E poi ribadiva con forza: "Ci sono dei punti fermi da cui ripartire come delle sentenze, una che dice che la trattativa tra Stato e mafia c'è stata, che ci sono stati degli innocenti, poi colpevoli per altre cose, che sono finiti in galera perché qualcuno ha voluto mandarceli perché doveva dare in pasto all'opinione pubblica delle cose. Noi vogliamo sapere ora perché, a chi serviva e a chi è servito”.
Parlando dei 57 giorni che separano le stragi di Capaci con via d'Amelio aggiungeva: "Cosa è il 57? Sono i giorni e la fatica, e che fatica, che intercorre tra la morte di Giovanni Falcone e la morte di Paolo. Anche qui una preoccupazione.

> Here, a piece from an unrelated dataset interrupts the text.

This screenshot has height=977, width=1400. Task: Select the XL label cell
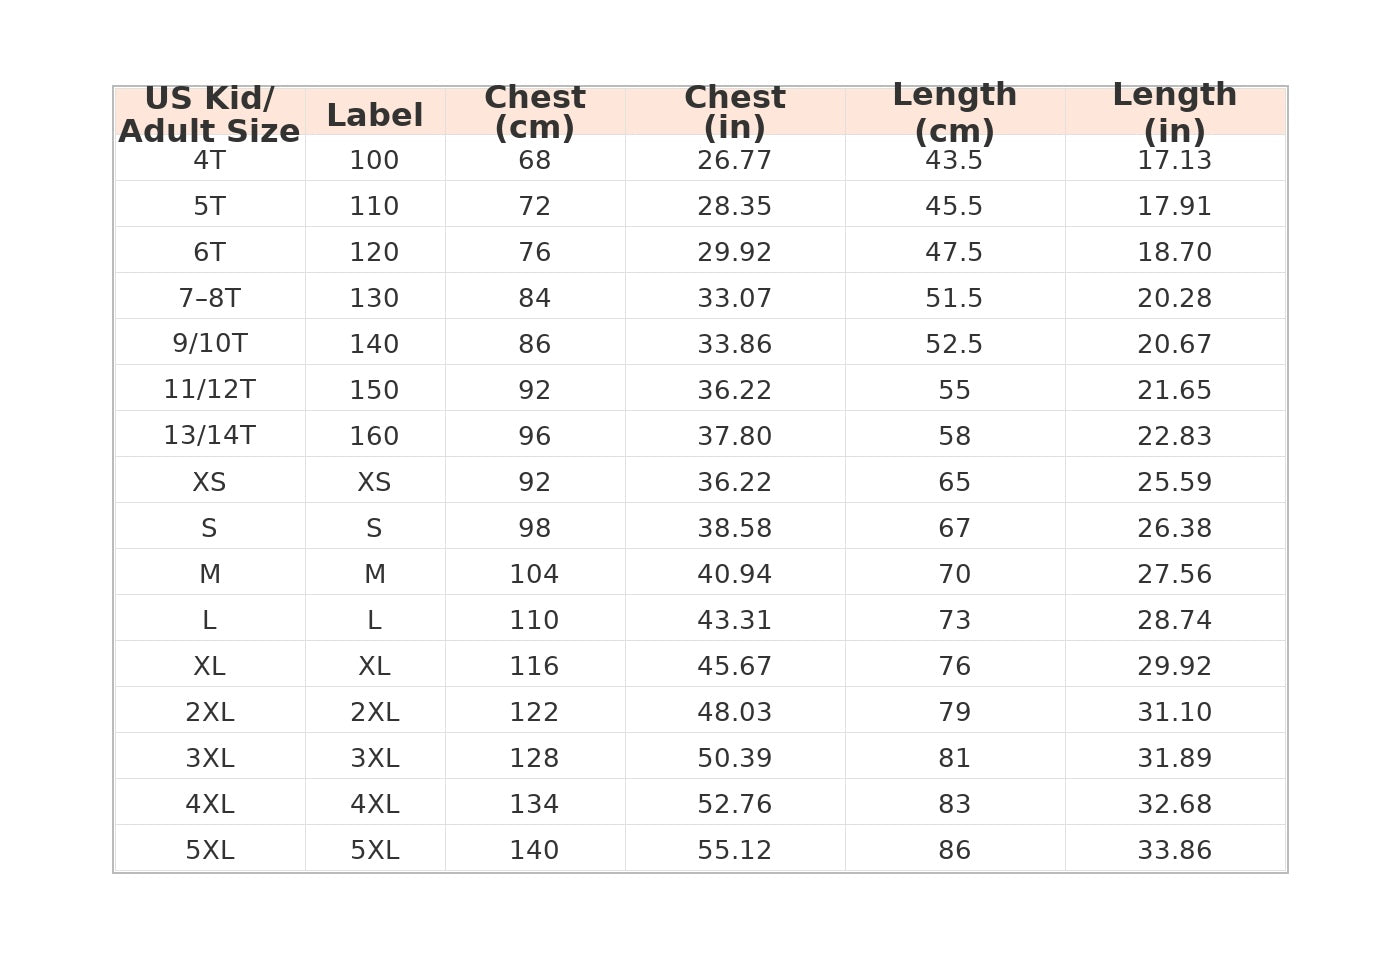pyautogui.click(x=375, y=664)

Noi Giovanni e Paolo li abbiamo sempre ricordati insieme. Sempre. E' quasi un'appendice naturale nominarli uno dietro l'altro. Uno: rischiamo di trascurare gli uomini delle scorte. Già si diceva Giovanni Falcone e la sua scorta; Paolo Borsellino e la sua scorta. Adesso cosa si dirà? Giovanni Falcone, Paolo Borsellino e le loro scorte? Eh no. I nomi, le persone vanno ricordati uno per uno con i loro sentimenti le loro storie, le loro vite. Perché altrimenti gli facciamo un torto. Ed io so quanto fa male questo alle loro famiglie. Sentire quasi che non c'è il tempo, non c'è la voglia di ricordarli uno per uno e di memorizzare questi nomi così come meritano. Questi uomini, questa donna, facevano un lavoro straordinario: proteggevano la vita di un'altra persona considerandola più importante della propria. E questo credo che sia qualcosa di incommensurabile".
Anche da queste parole di umanità si capisce quanto manca oggi Rita in questo mondo diviso.
Noi, come tanti altri, continuiamo. Lo abbiamo detto in via d'Amelio. Si riparte dalla ricerca dei mandanti esterni delle stragi, portate avanti tra il 1992 ed il 1994. La vogliamo tutta. Non a coriandoli. Proprio come Rita diceva.